== PROVIDED RECORDS ==

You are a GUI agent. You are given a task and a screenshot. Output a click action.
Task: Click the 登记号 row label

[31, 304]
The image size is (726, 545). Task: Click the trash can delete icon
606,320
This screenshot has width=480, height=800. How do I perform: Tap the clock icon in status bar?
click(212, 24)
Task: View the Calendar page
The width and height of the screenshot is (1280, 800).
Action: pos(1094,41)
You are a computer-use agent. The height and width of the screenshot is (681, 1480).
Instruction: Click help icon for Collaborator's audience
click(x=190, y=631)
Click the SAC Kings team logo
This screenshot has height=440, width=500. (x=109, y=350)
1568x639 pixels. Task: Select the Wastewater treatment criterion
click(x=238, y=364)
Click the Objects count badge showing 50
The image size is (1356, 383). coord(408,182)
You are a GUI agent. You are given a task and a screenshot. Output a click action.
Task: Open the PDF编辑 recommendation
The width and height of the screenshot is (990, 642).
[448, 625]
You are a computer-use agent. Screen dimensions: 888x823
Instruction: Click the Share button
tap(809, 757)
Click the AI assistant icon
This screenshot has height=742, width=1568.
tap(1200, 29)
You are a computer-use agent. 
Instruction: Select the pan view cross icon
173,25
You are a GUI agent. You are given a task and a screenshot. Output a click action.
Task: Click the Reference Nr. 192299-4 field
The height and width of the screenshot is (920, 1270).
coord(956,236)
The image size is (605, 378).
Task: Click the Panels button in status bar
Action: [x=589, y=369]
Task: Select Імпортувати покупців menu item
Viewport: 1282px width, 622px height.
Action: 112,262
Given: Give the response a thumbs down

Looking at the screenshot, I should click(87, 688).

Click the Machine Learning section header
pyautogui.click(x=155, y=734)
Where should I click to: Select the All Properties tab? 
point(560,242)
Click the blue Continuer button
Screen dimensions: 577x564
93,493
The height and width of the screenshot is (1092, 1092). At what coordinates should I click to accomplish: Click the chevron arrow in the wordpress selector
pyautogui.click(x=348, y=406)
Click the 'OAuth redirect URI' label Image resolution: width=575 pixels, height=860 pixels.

===

● **YOUR INSTRUCTIONS**
Copy all lines of the records that have the string "computer" in them.

● **TASK OUTPUT**
You are a computer-use agent. The height and width of the screenshot is (681, 1480).
You are a computer-use agent. Screen dimensions: 888x823
You are a computer-use agent. 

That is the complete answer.